The year 1988 appears to be the only year of the Reagan presidency, other than the first, in which taxes were not raised legislatively. Of course, previous tax increases remained in effect. According to a table in the 1990 budget, the net effect of all these tax increases was to raise taxes by $164 billion in 1992, or 2.6 percent of GDP. This is equivalent to almost $300 billion in today's economy.

I say all this not to besmirch Reagan's reputation, but simply to set the record straight. The point being that if Ronald Reagan could be corralled into signing tax increases year after year, it is not unreasonable to think that President Bush may falter as well when push comes to shove.

I don't believe that Reagan ever initiated any of the tax increases enacted during his watch. Nor do I think Bush will, either. But when all the political and economic elites of this country gang up on a president to raise taxes, history shows that they always get what they want. Indeed, they were even able to get Bush's father to raise taxes in 1990, even though his political advisers knew that it would likely lead to his defeat in 1992, which it did.
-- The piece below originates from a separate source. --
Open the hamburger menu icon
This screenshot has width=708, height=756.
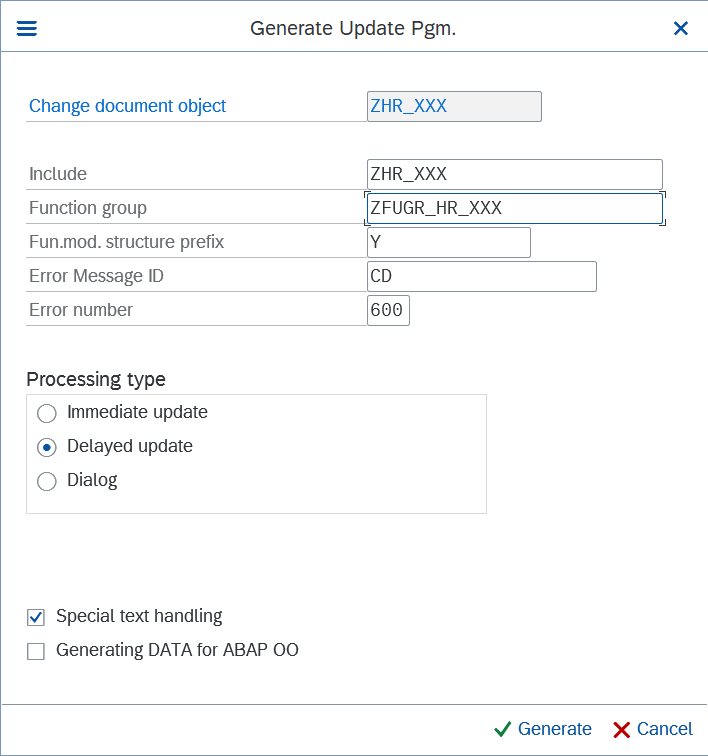click(27, 28)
How do the elites break down presidential resistance to tax increases? They do so by promising the moon. Tax increases, they say, will lead to huge reductions in interest rates, which will power economic growth and reduce unemployment. The rich only pay them anyway, which makes the president look like a populist. And tax increases are the price that must be paid to get spending cuts.
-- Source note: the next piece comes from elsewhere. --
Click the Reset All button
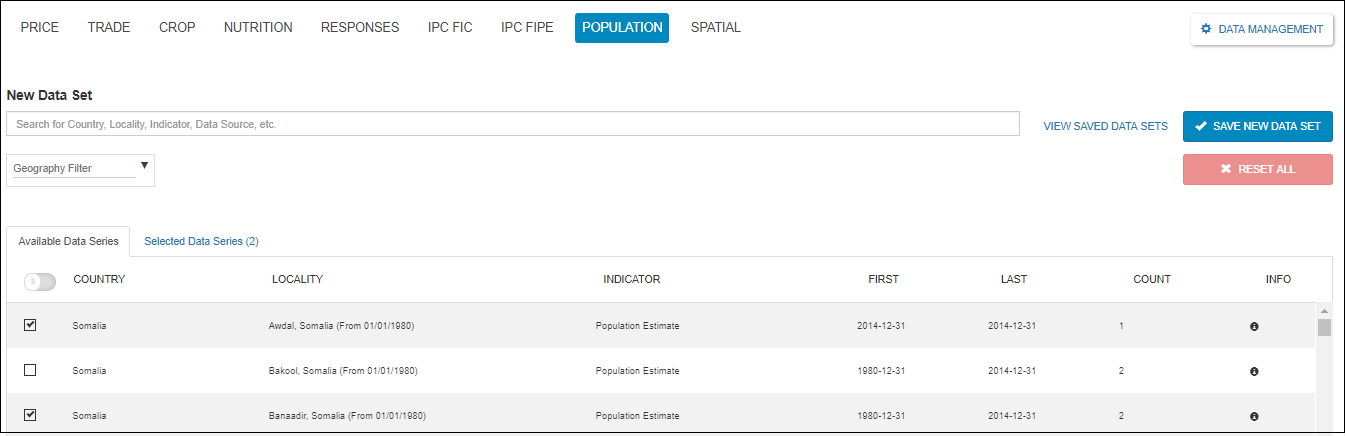 tap(1257, 169)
This last point is especially laughable. In 1982, Ronald Reagan proudly announced that he was getting $3 of spending cuts for every $1 of tax increase. He later lamented that all he ever got were the taxes. "Congress never cut spending by even one penny, " Reagan complained in 1993.

Earlier this year, Reagan's chief of staff, James A. Baker III, wrote a sort of mea culpa in The Wall Street Journal, saying that he had underestimated the positive economic effects of tax rate reductions. But he didn't repudiate his efforts to get Reagan to raise taxes. It will be interesting to see how Bush reacts when his staff tells him that taxes need to be raised.